Парижский оборотень
— Потом как-нибудь мне об этом расскажешь. — Но он успел обвить рукой ее талию и не отпустил от себя.
— Я никогда не забуду об этом.
— Неужели? После всех тех, других? — Жена откровенно дразнила его.
— Сама знаешь, они для меня ничего не значат. Просто развлечения делового человека. Ты всегда была моей единственной любовью. Я часто задаюсь вопросом, что произошло бы, если бы ты могла ответить на мои чувства с той же силой?
— Разве я плохо слежу за домом? А если тебе понадобится переспать с женщиной, то за пару франков ты получишь кого угодно. Девиц самых опытных… в своем деле.
— Тот единственный раз, — мечтательно произнес он, обращаясь скорее к себе, чем к жене, и провел свободной рукой по изображению морского бедствия. — Мы все думали, что обречены. Ужасный шторм, оснастка сорвана, течи по всему корпусу, капитан и команда в отчаянии. И мы двое, уверенные, что погибнем в том плавании, в нашем свадебном путешествии. В самом начале пути я думал, что ты отказываешься принять меня исключительно из девичьей скромности, но позже все стало ясно… Однако, когда перед нами разверзлась бездна, ты проявила милосердие и отдалась мне, уступая моему последнему желанию. Ах! Годы твоей холодности не сотрут из моей памяти те объятия.

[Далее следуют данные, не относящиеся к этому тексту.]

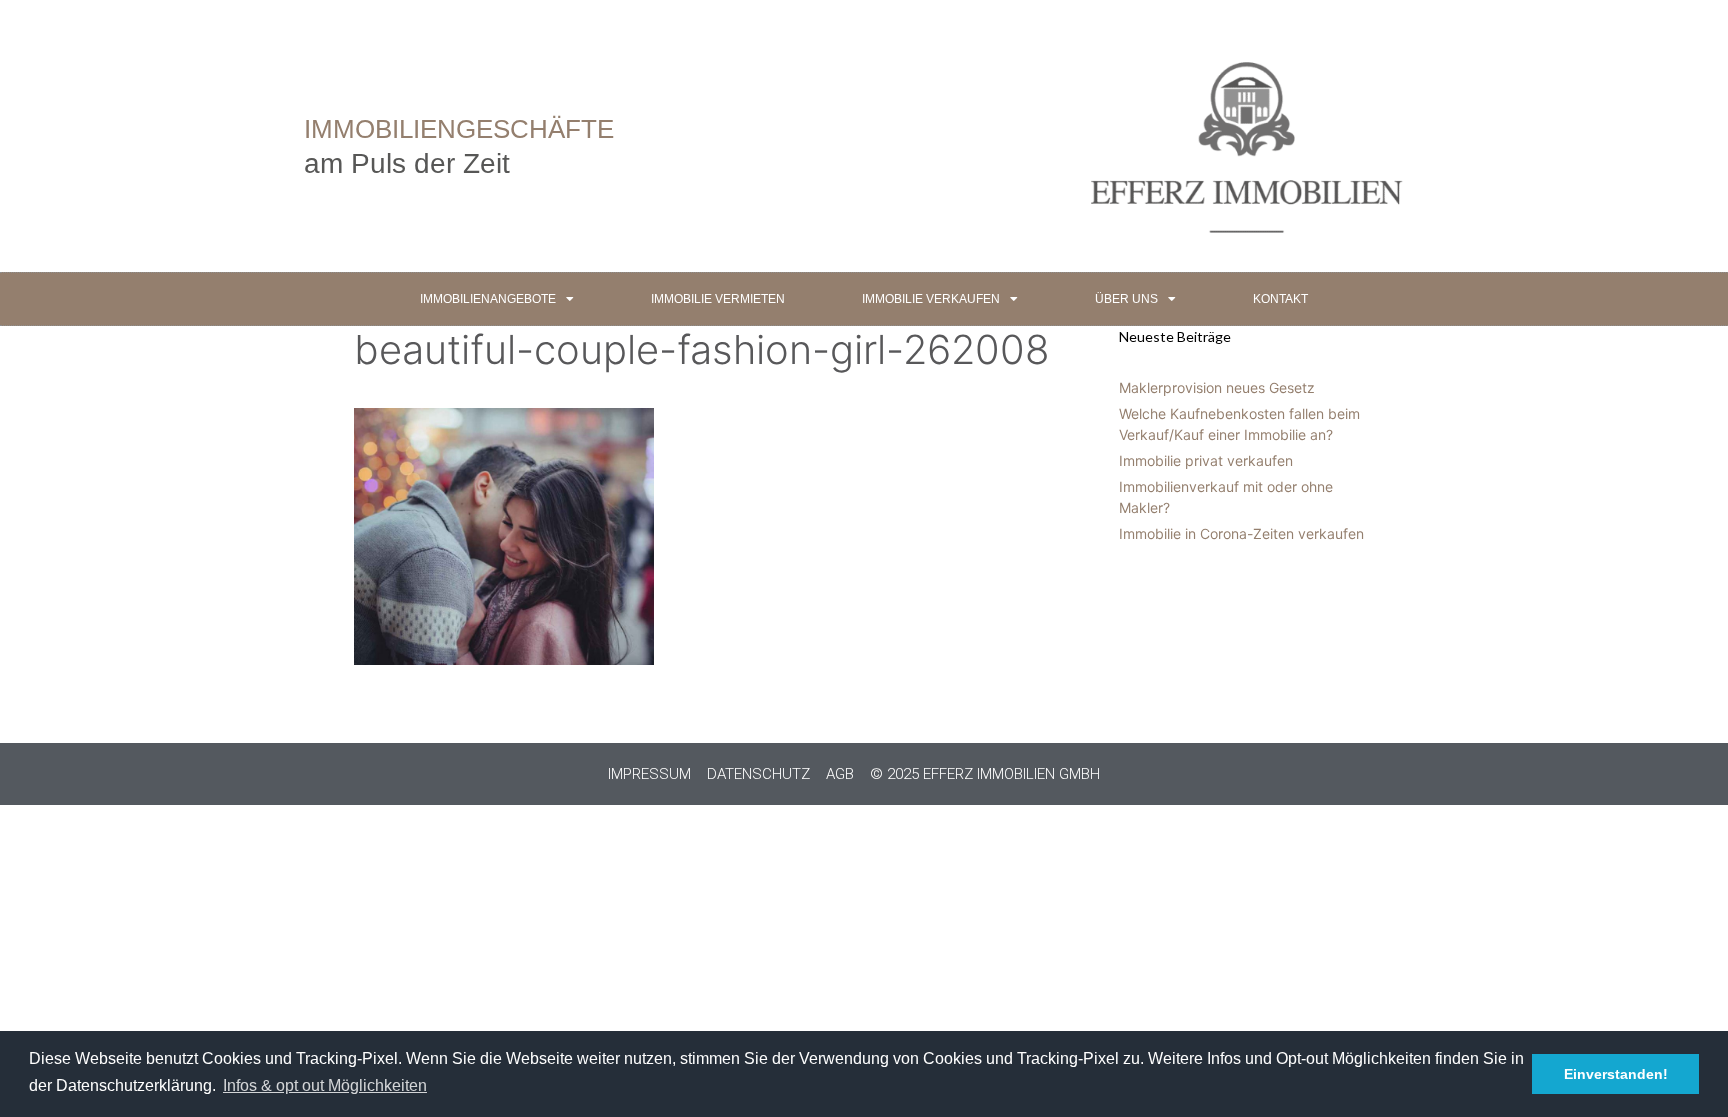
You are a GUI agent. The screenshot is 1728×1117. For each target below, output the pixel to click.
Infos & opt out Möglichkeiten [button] (325, 1085)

— А вот я, — сухо сказала она, — и сейчас сожалею о том дне… Ну, вспоминать закончил?
— Как ты можешь сожалеть, — спросил барон, — ведь иначе и Софи бы не было? Я не устаю поражаться, что Софи, такая живая и жизнелюбивая, появилась на свет благодаря слиянию двоих людей, смотрящих в глаза смерти.
— Ты только про Софи и думаешь, — сказала жена. — А сколько ты причинил мне боли, предпочитаешь забывать. Все те жуткие месяцы, когда тело раздувается, а голову не покидает мысль о том, что все ближе и ближе день, когда оно разорвется, раскрываясь. Эта участь должна была постичь тебя, но ты получил лишь удовольствие. А я — ничего, кроме боли.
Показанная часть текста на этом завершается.